Forge World lists are explicitly only meant to be balanced with lists in the same book, they require opponent permission to use and are never tournament-legal, except in their own tournaments (after all, anyone who pays 960 GBP for a Tau Manta needs to take it out the box sometime).
Shortly before the 6th edition Chaos codex was released, we were treated to a White Dwarf update for Daemons. Aside from introducing the new Slaanesh chariots there were also new rules for some resculpted units. The most notable of these were the Flamers and Screamers:
Both units were now T4, with 2 wounds, a 5+ invulnerable save and the Eternal Warrior special rule, making them immune to instant death. At 23/25pts a model, this is insanely durable, requiring 9 bolter shots to kill a single model in an army where the maximum of 54 of these guys can happily be fielded. This might have still been ok, had this not been combined with how powerful both units where.

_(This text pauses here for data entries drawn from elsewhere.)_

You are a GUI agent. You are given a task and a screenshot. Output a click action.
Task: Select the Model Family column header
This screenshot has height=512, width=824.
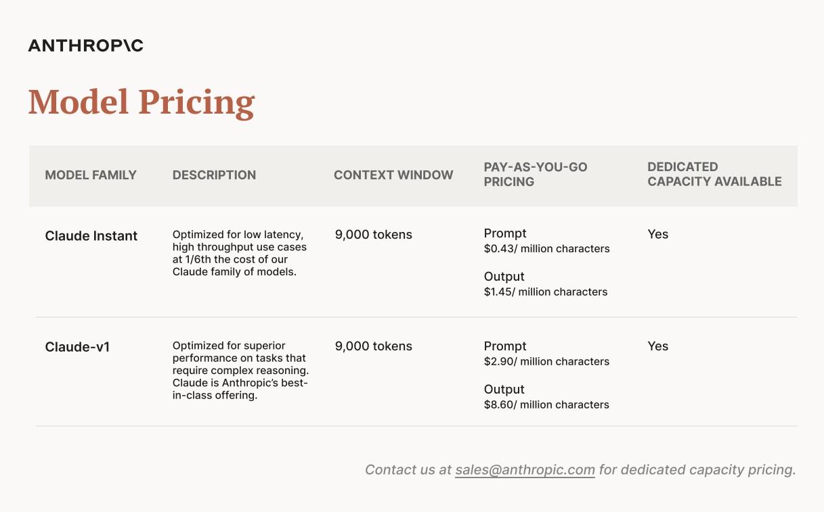(x=91, y=175)
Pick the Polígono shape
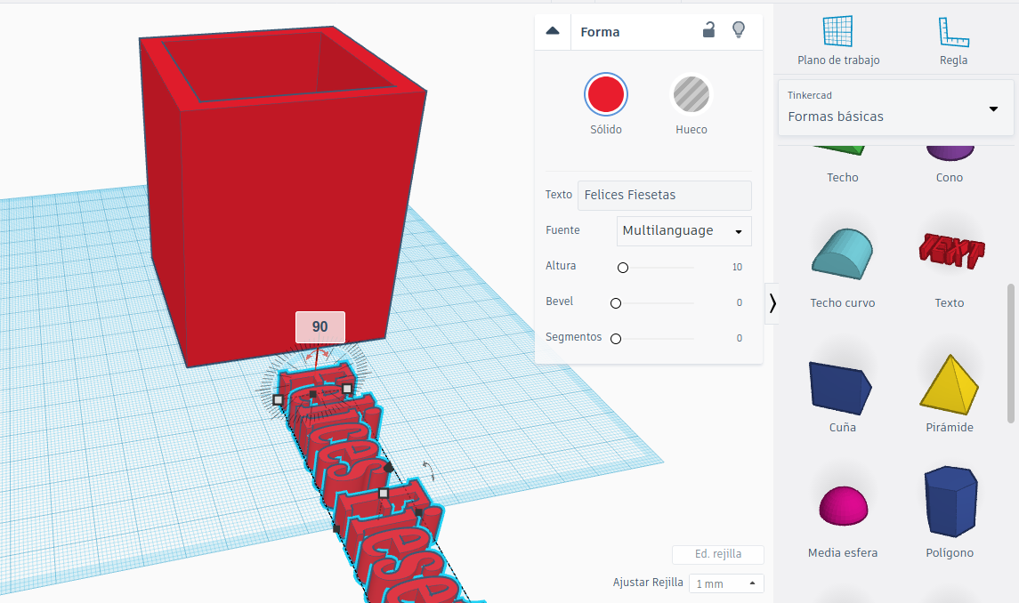Screen dimensions: 1019x603 coord(949,503)
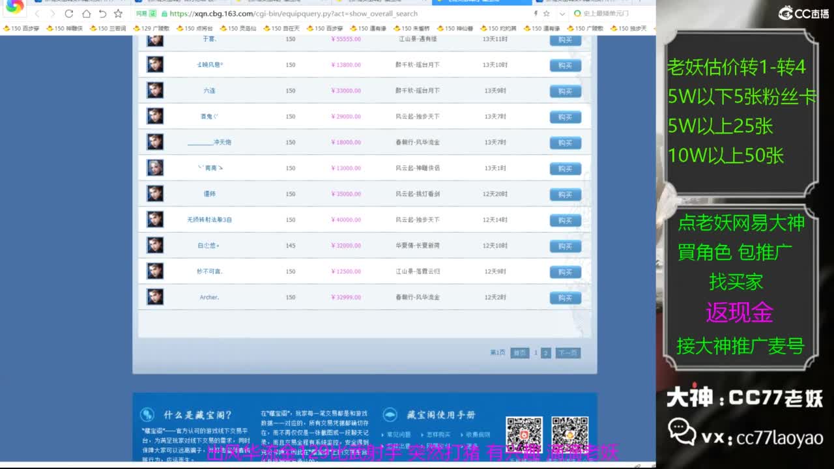Click the browser back arrow
The image size is (834, 469).
pyautogui.click(x=37, y=14)
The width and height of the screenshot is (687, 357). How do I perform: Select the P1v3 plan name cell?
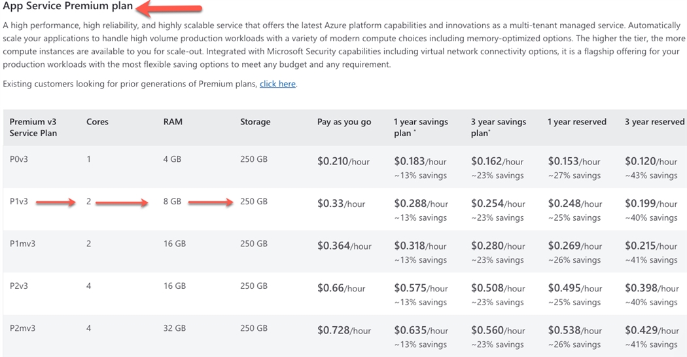pos(19,202)
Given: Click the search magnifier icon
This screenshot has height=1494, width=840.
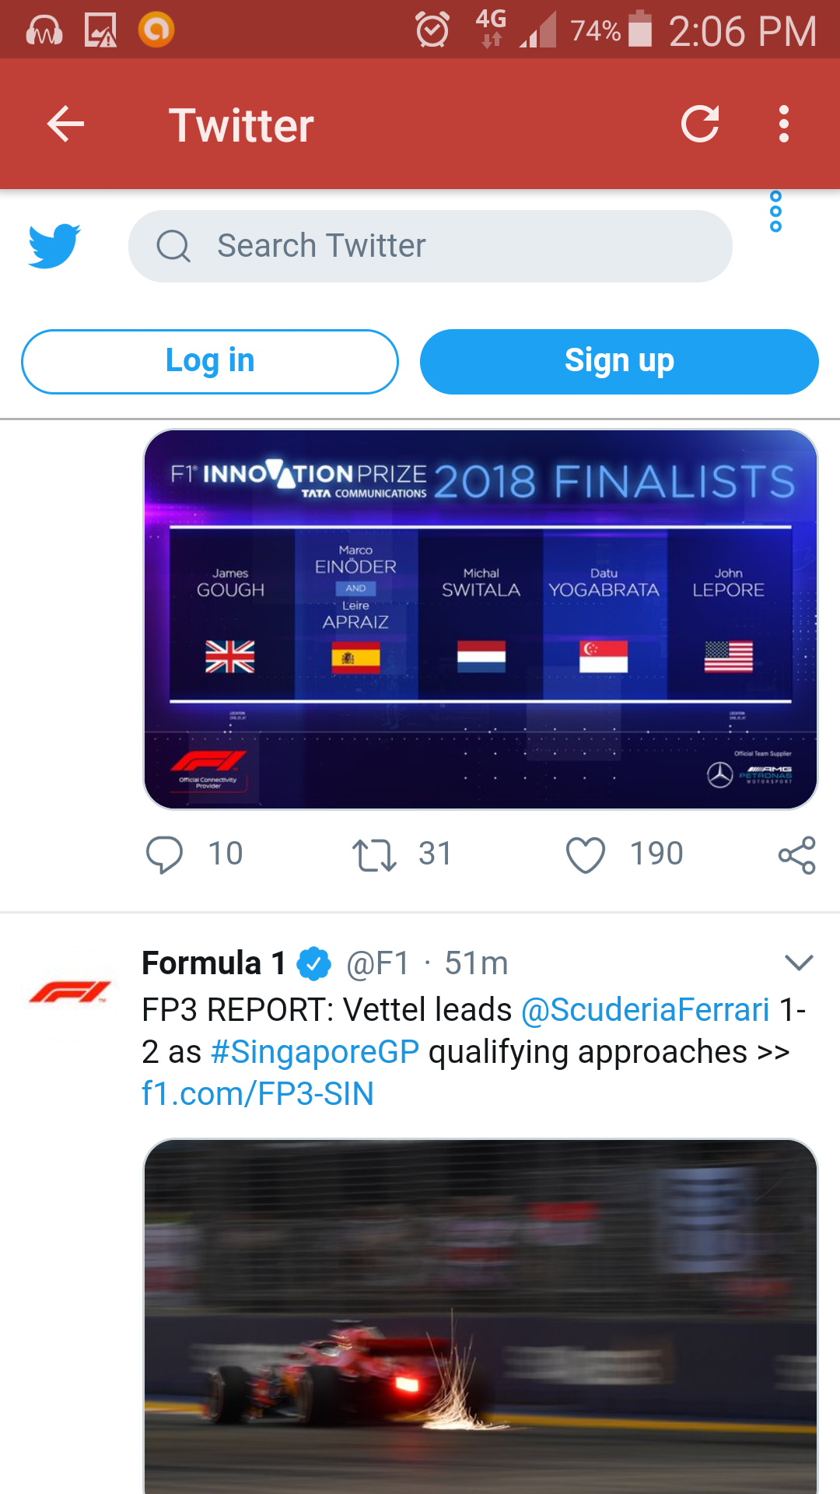Looking at the screenshot, I should (x=174, y=246).
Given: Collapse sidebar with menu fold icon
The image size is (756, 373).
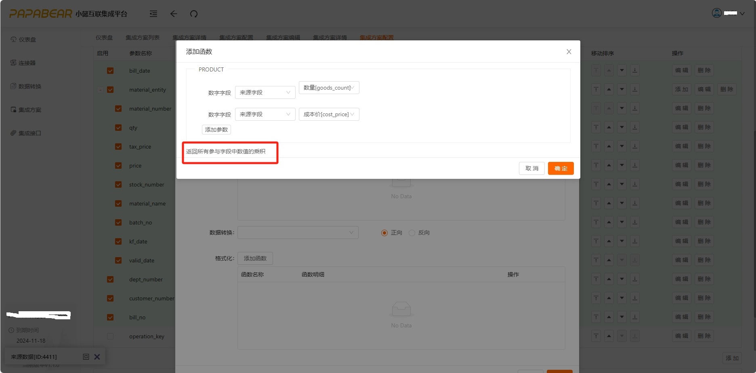Looking at the screenshot, I should tap(153, 14).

GW is trying to tone down players abusing the broken armies by stating that the "Most Important Rule" is to have fun, not to win. Generally Store Managers and a good deal of players look down upon "power gamers", players who play only to win by exploitation. However, to move their products, they inevitably make a few lists composed of the most expensive models, which only exacerbate the situation.

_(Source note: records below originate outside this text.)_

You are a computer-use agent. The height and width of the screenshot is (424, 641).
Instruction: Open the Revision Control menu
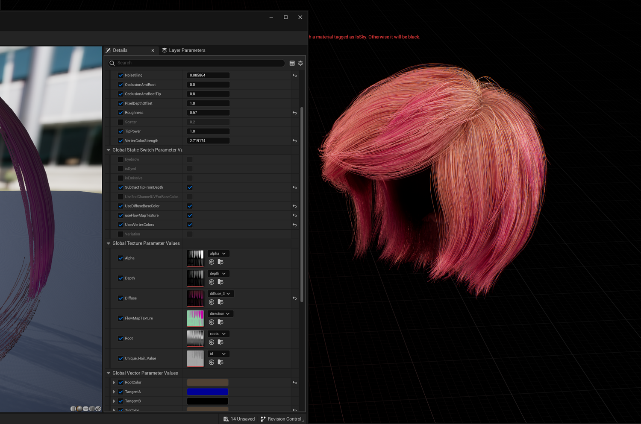282,419
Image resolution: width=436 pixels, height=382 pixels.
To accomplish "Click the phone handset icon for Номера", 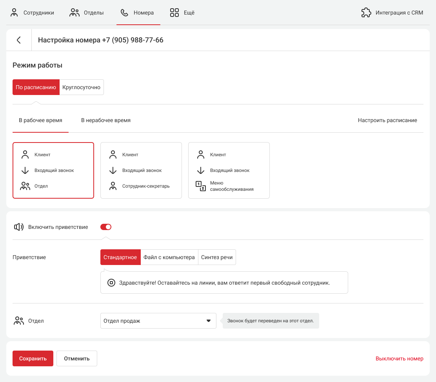I will (124, 13).
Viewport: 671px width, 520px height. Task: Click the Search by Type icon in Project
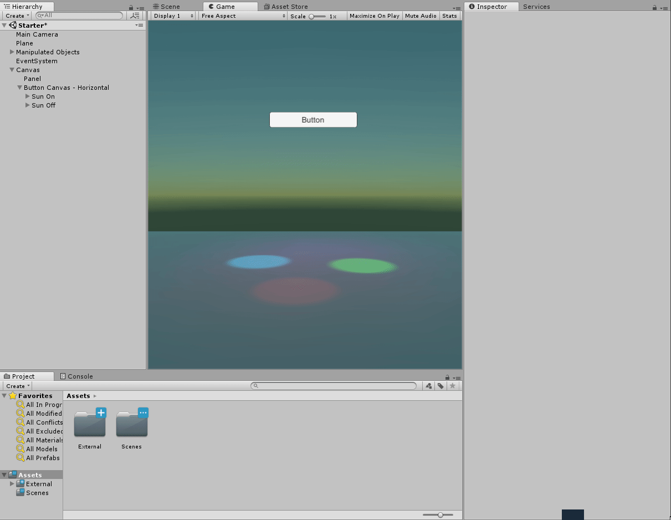(x=428, y=386)
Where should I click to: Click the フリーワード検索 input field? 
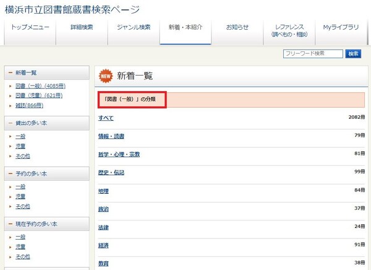coord(313,54)
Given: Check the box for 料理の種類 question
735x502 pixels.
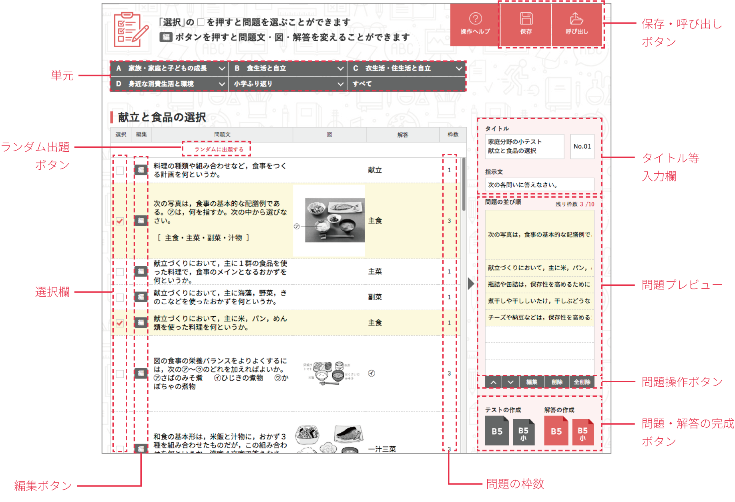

Wave Serpents in 6th and 7th edition. The only Eldar dedicated transport. By giving it a certain set of upgrades, it can have a 3+ jink, have a twinlinked scatter laser, which twin links every other weapon on the Wave Serpent, a shield that can be used as a weapon (Str 7, AP-, Heavy D6+1, IGNORES COVER), which can ALSO be twinlinked by the Scatter Laser, AND can be spammed infinitely due to the fact that it doesn't take up a force organization slot. If used to carry a troops choice, the serpent itself has objective secured. Nearly every Eldar list makes use of 4 of these things.